WHAT IS REQUIRED
Counting only lines below that contain the string "Rectangle", give the total as a single number.

[Saved data entries]

------------------------------------------------

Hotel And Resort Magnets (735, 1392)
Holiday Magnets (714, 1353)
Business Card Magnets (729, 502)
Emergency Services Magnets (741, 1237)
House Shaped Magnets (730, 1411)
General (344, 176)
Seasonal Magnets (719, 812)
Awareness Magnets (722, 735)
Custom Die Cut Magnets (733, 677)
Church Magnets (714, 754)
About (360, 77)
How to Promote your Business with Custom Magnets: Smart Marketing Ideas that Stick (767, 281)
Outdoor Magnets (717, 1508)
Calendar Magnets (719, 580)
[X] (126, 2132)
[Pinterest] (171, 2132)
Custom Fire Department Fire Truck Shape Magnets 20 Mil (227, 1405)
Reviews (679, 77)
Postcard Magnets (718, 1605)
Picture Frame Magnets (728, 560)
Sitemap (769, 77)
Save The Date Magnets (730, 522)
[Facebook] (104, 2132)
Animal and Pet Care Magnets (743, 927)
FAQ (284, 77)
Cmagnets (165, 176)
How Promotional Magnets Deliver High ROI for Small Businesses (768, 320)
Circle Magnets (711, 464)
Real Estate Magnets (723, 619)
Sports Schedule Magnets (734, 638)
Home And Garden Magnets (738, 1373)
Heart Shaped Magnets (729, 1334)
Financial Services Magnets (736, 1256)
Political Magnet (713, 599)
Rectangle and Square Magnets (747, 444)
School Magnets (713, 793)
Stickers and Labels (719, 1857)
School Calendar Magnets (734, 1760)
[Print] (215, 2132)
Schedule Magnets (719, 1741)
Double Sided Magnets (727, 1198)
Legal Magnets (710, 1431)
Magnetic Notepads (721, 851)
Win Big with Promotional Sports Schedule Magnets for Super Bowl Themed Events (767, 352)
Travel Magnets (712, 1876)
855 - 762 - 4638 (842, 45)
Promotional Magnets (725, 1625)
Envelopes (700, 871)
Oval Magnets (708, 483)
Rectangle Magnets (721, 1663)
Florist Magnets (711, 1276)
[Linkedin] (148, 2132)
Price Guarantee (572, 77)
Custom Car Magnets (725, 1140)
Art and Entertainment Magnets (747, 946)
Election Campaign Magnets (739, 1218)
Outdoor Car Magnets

------------------------------------------------

EXPECTED OUTPUT
2